【開催報告】共創の場形成支援プログラム・次世代キャリアシンポジウムを開催しました。
2026年7月3日(金)、神戸大学の百年記念館にて、「共創の場形成支援プログラム(COI-NEXT)」に参画する産官学の各機関と、次世代の研究を担う学生が一堂に会する交流シンポジウムが開催されました 。当日は企業の担当者や研究者、学生など総勢113名が来場し、組織や世代を超えた活発な対話の場が創出されました 。
冒頭の開会挨拶では、神戸大学の藤澤正人学長から本プログラムを通じて若い研究者や学生が自らのキャリアパスをデザインしていくことへの期待が述べられました。
また東京農工大学教授で共創の場形成支援プログラム未来共創分野のプログラムオフィサー(PO)を務める養王田正文氏からは、個性を活かしてとがった挑戦を続けてほしいという、次世代への温かい期待が述べられました 。
続いて、プロジェクトリーダー(PL)である神戸大学の杉本泰准教授より「Re:Paint Kobe環境未来都市構想」のビジョンが説明され、スクラップ・アンド・ビルドではなく既存インフラを賢く活用し、環境と調和した持続可能な未来都市を実現するためのナノコーティング技術の展望と、地域社会への貢献の道筋が示されました 。
続く講演セッションでは、まずNanoResonance株式会社の亀田孝裕CEOが登壇しました 。亀田氏は、杉本PLが研究開発を進めるナノ粒子を用いた新しい発色技術(ナノ粒子塗料)の事業化に向けた歩みを紹介するとともに、スタートアップという環境で主体的に挑戦することの意義を熱弁しました 。そして、未来を担う学生たちに向けて、失敗を恐れず前を向いてチャレンジしてほしいという激励のメッセージを送りました 。
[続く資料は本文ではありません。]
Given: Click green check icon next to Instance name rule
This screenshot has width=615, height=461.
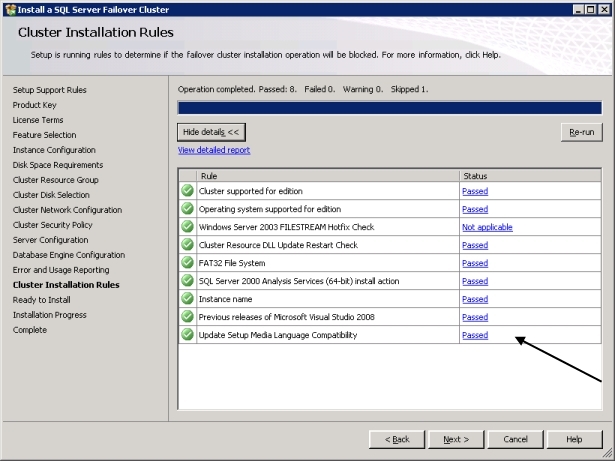Looking at the screenshot, I should tap(187, 299).
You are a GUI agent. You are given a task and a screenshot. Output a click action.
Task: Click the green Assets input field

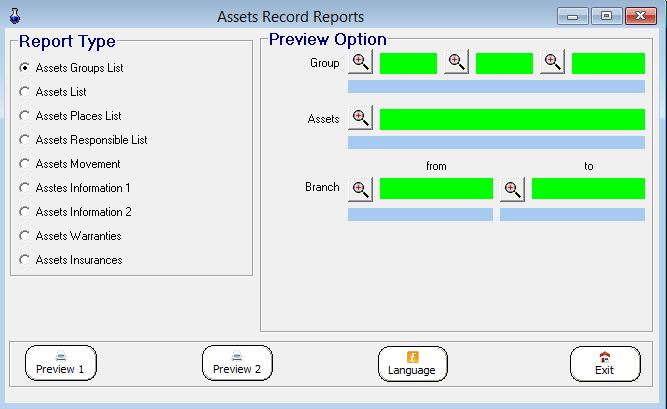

次に、同志社女子大学の奥田紫乃教授が講演し、色彩が人の知覚や心理に与える影響についての研究成果を基に、色彩が人の生活をいかに豊かにするかについて分かりやすく解説されました 。
後半のパネルディスカッションでは、産官学の代表者と学生が登壇し、地域の未来や若い人材のキャリア形成について熱い議論が交わされました 。その中で、神戸大学 工学研究科 修士課程2年生 上林さんからは「将来のキャリアを形成するために、自ら挑戦し、自身の専門性をより高められるような充実した環境が地域にもほしい」という等身大の要望が語られました。
これに対し、神戸市経済観光局の瀬合達也局長からは、「大学が自治体や企業といっしょになって人を育て、プロジェクトを進めることこそがイノベーションの創出に必要であり、それこそが地域を活性化させるカギになる」との見解が示され、地域一体となった人材育成と共創の重要性が再確認されました。
このほか、企業による「技術・ビジョン」を紹介するライトニングピッチや、各ブースで企業・学生が自らの研究や技術を説明するポスター発表、交流会も行われ、学生にとってはキャリアを形成する上でのヒントを得る機会となり、また企業にとっては、新たな共同研究の可能性や人材ネットワークの構築に向けた有意義な時間となりました 。
本シンポジウムを契機として、地域・社会の課題解決に向けた新たな共創の輪がさらに広がっていくことが期待されます。
ご来場いただいた皆様に心より御礼申し上げます。